Validate and brand user input

import { toIdentity, toSeed, InvalidIdentityError } from '@qubic.org/types'

function parseInput(raw: { identity: string; seed: string }) {
  const identity = toIdentity(raw.identity)  // throws InvalidIdentityError if bad
  const seed = toSeed(raw.seed)              // throws InvalidSeedError if bad
  return { identity, seed }
}

Type guard in a conditional branch

import { isIdentity, isIdentity as guard } from '@qubic.org/types'
import type { Identity } from '@qubic.org/types'

function display(s: string): string {
  if (isIdentity(s)) {
    // s is narrowed to Identity here
    return `Identity: ${s.slice(0, 8)}...`
  }
  return `Not a valid identity`
}

Structured error handling

import { toIdentity, QubicError, InvalidIdentityError } from '@qubic.org/types'

try {
  const id = toIdentity('not-valid')
} catch (err) {
  if (err instanceof InvalidIdentityError) {
    console.error(`Bad identity (code: ${err.code}):`, err.message)
    // err.identity contains the raw bad input string
  } else if (err instanceof QubicError) {
    console.error(`Qubic error ${err.code}:`, err.context)
  }
}

Using protocol constants

import { PROTOCOL, CONTRACT_INDEX } from '@qubic.org/types'

const targetTick = currentTick + PROTOCOL.TICKS_TO_EXPIRY
const contractId = CONTRACT_INDEX.QEARN  // 9

Design notes

Why branded types instead of classes or wrappers? Branded types have zero runtime cost — they are erased to plain string by TypeScript. Wrapper classes would allocate heap objects and require .value accessors everywhere. The brand approach gives full type safety at the call site while serialising/deserialising as ordinary strings.

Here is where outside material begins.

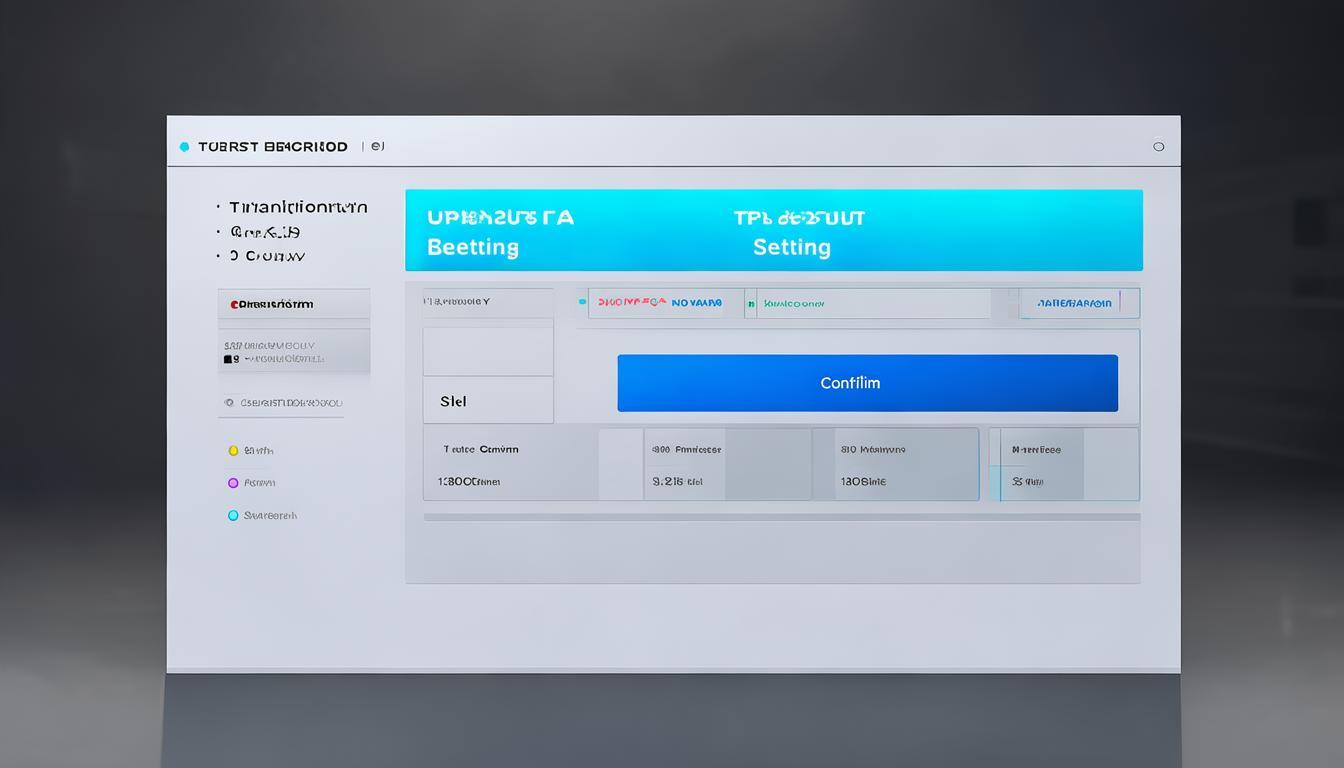Switch to the Setting tab
This screenshot has height=768, width=1344.
point(791,247)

Why toX functions that throw rather than returning Result<T>? Validation at boundaries (parsing user input, loading config) is inherently exceptional. Throwing makes happy-path code linear and prevents callers from silently ignoring validation failures. Packages higher in the stack (e.g. @qubic.org/rpc) catch and re-wrap errors where appropriate.

Why QubicError as an abstract base? A common base class lets consumers write a single instanceof QubicError guard to distinguish SDK errors from unexpected Errors thrown by the runtime or third-party code. The code discriminant then enables switching on the specific case without string matching on .message.